Screenshot grounding data ▸

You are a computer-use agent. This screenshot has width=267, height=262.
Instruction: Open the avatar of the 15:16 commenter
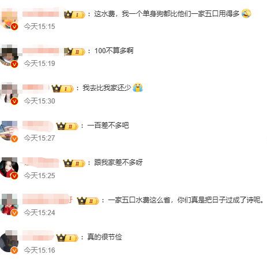tap(9, 242)
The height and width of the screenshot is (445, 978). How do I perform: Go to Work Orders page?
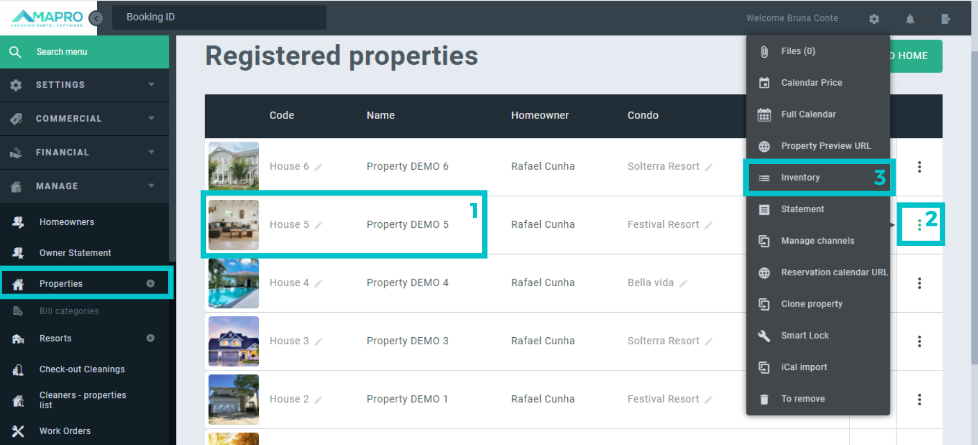65,431
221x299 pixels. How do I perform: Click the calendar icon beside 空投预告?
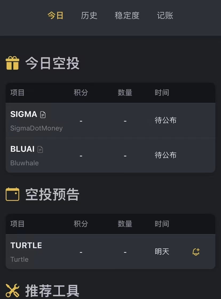coord(13,194)
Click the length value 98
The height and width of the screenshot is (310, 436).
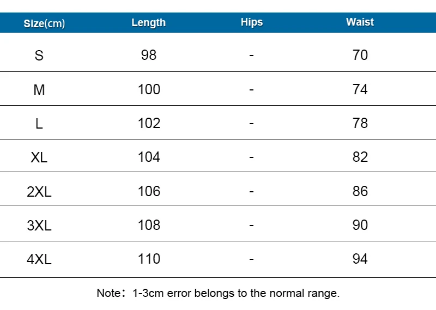coord(149,55)
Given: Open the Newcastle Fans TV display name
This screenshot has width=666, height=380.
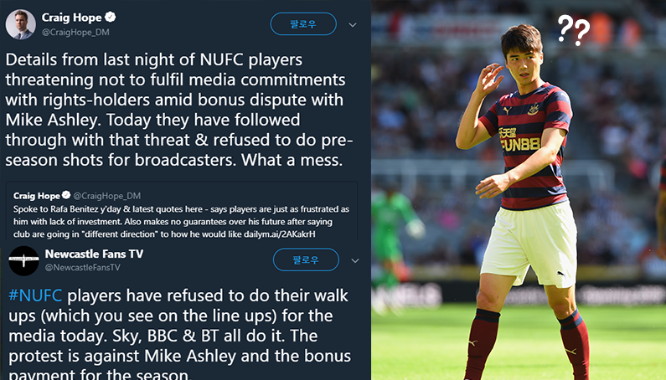Looking at the screenshot, I should click(x=94, y=254).
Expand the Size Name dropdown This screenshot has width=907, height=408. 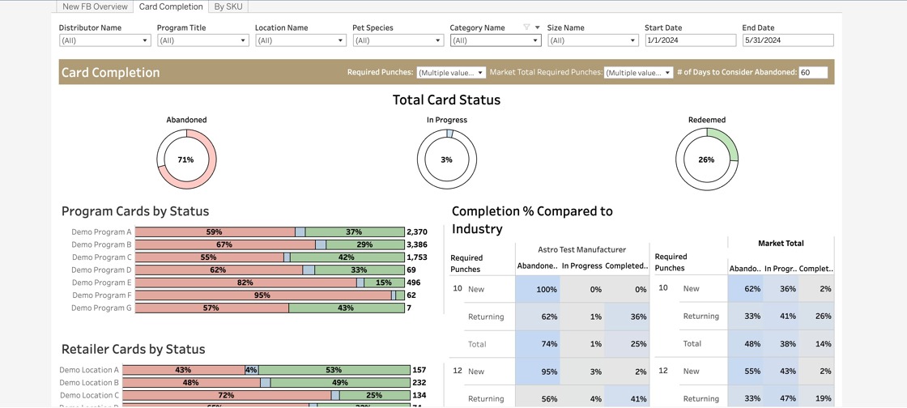593,40

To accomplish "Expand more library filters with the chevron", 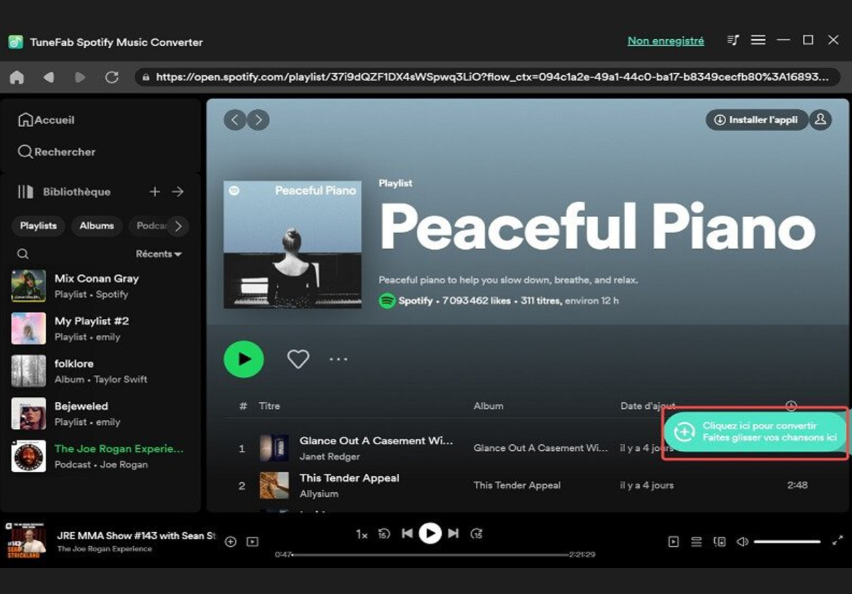I will 177,226.
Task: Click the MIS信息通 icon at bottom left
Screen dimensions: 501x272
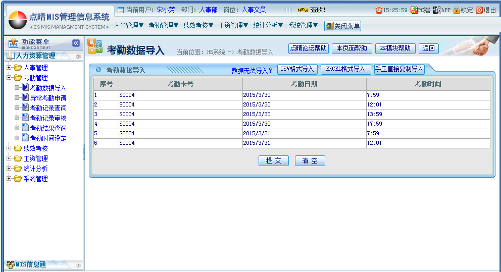Action: pos(10,264)
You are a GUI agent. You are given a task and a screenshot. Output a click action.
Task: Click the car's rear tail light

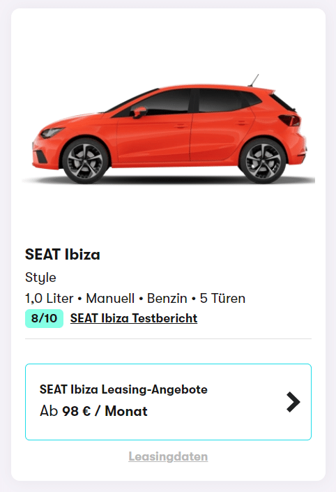point(290,121)

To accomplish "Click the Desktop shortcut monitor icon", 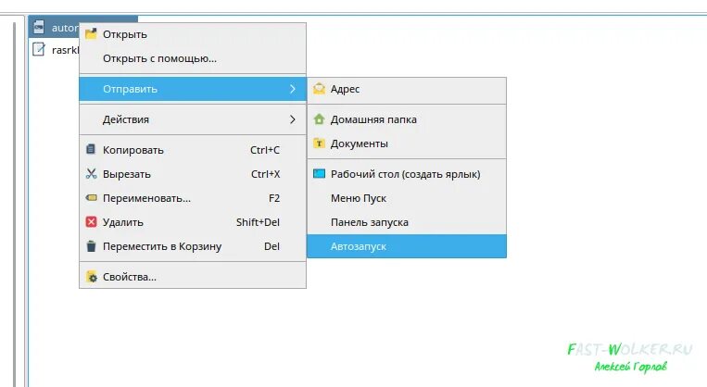I will 320,174.
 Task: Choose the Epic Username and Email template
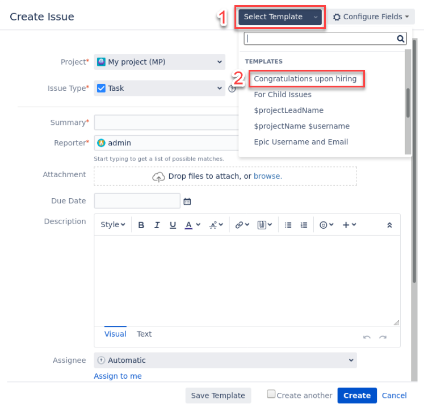tap(301, 142)
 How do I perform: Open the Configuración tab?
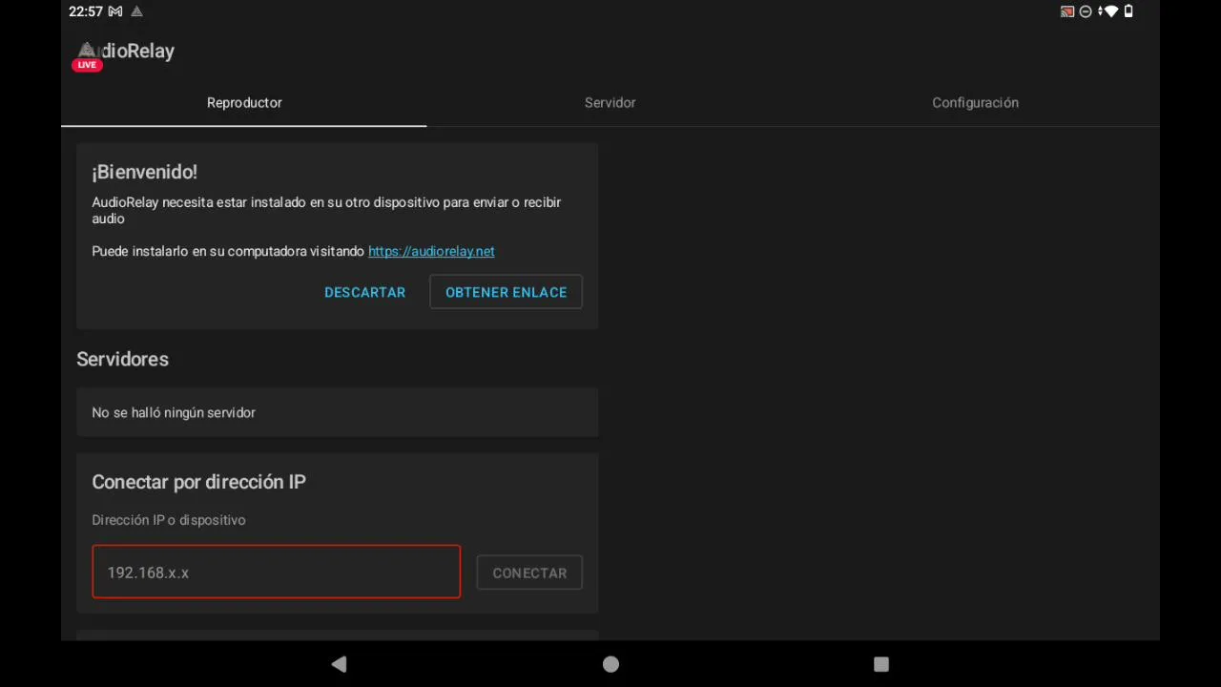tap(975, 102)
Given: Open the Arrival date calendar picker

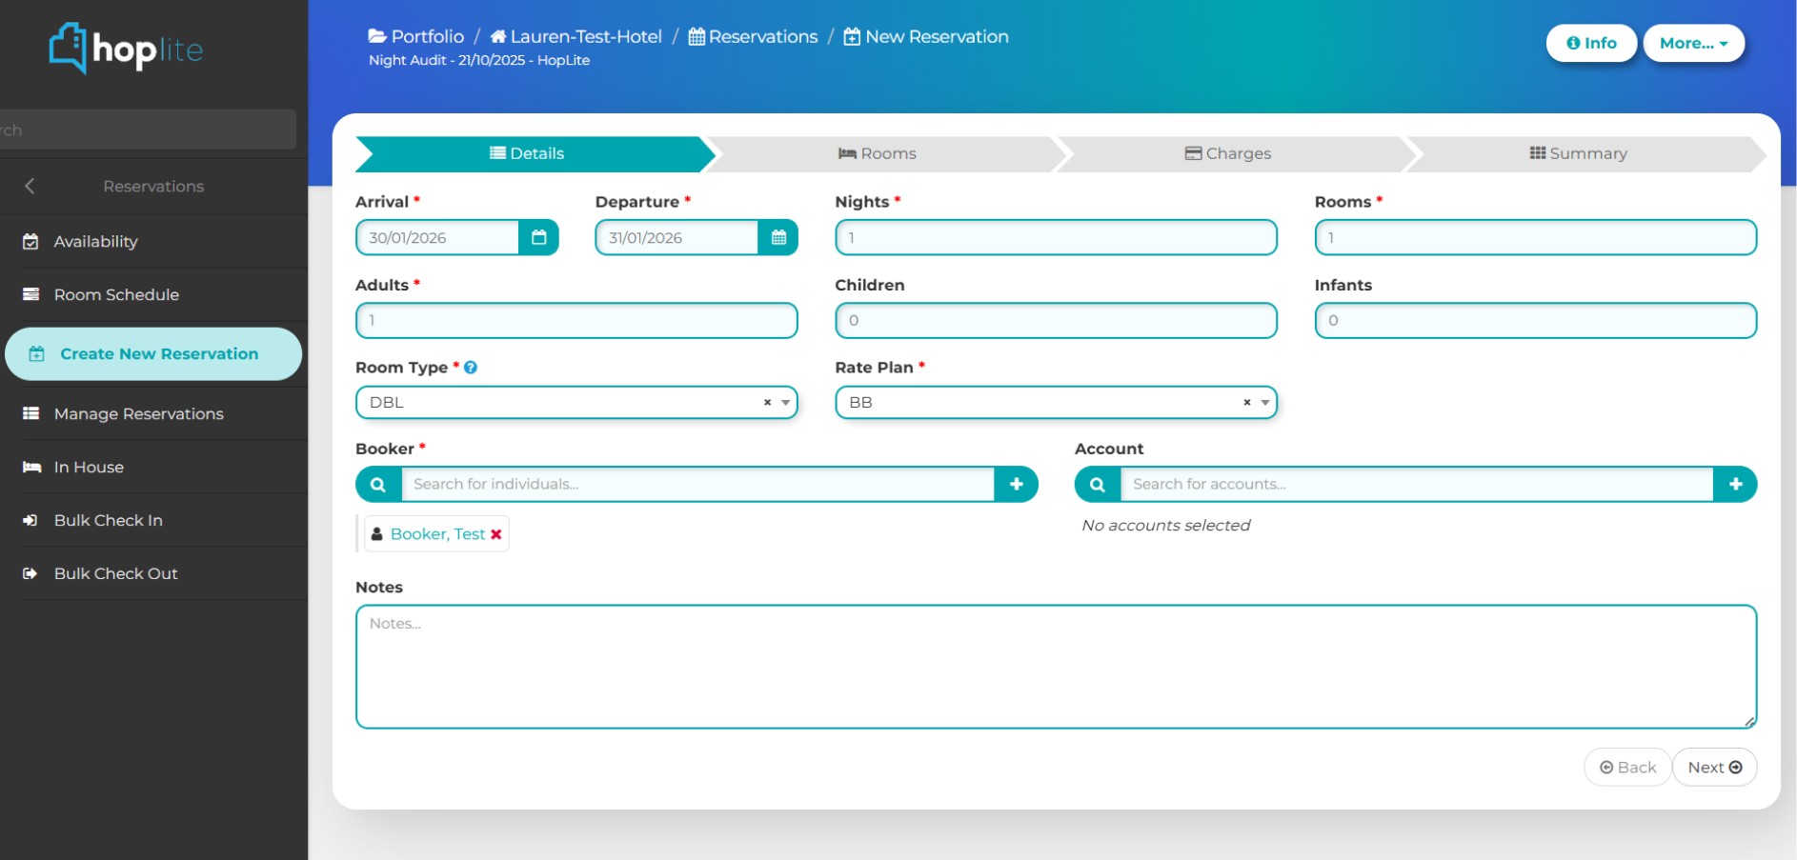Looking at the screenshot, I should pyautogui.click(x=538, y=238).
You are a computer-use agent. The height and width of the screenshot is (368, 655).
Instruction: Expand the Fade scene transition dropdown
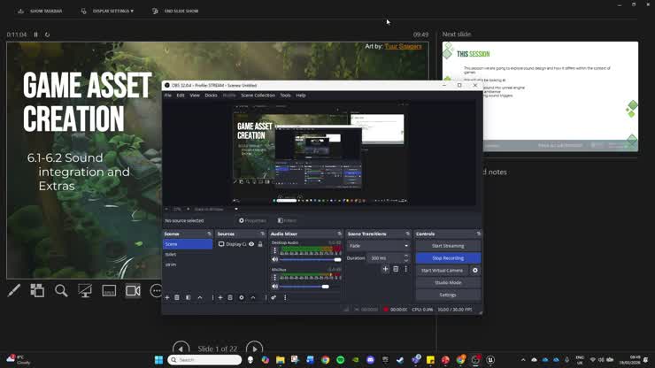379,246

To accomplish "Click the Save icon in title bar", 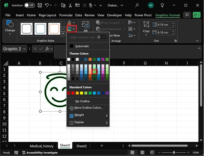I will coord(40,5).
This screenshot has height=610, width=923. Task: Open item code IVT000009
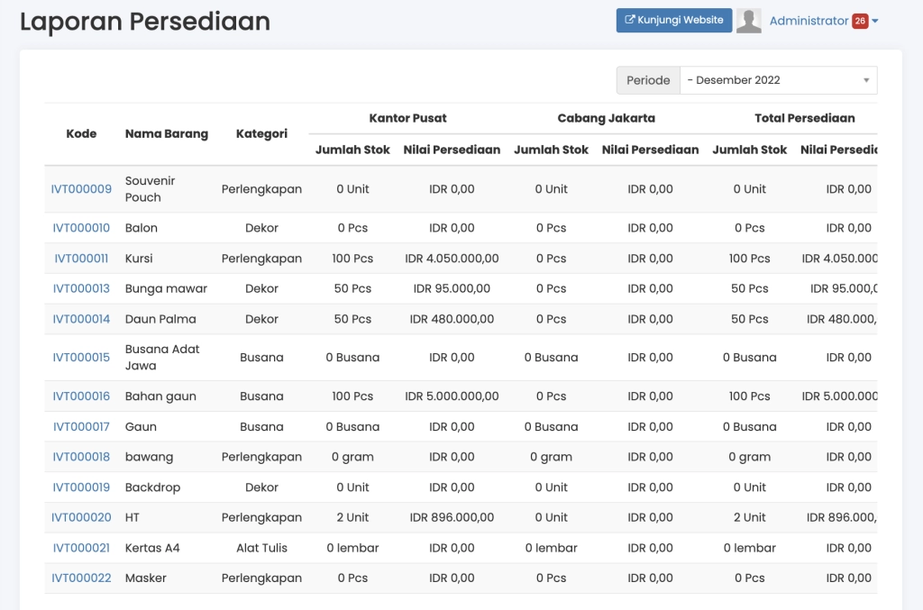(x=81, y=189)
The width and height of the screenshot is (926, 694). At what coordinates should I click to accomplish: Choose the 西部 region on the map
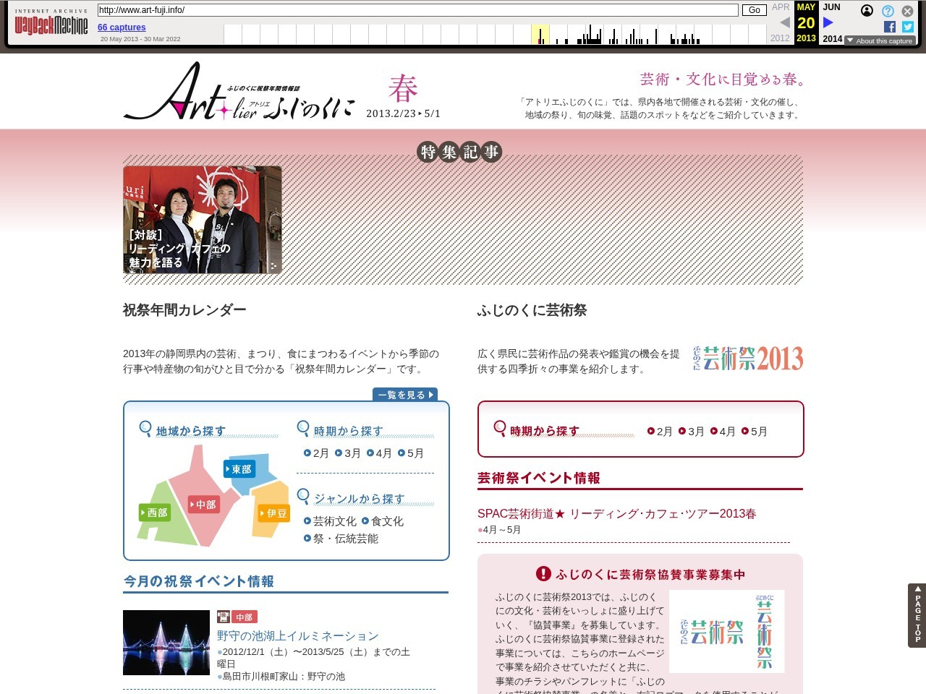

Task brief ▸ Please return every line in the data that includes the string "computer".

Response to this exercise ▸
You are a computer-use agent. This screenshot has width=267, height=262.
You are a computer-use agent. The height and width of the screenshot is (368, 655).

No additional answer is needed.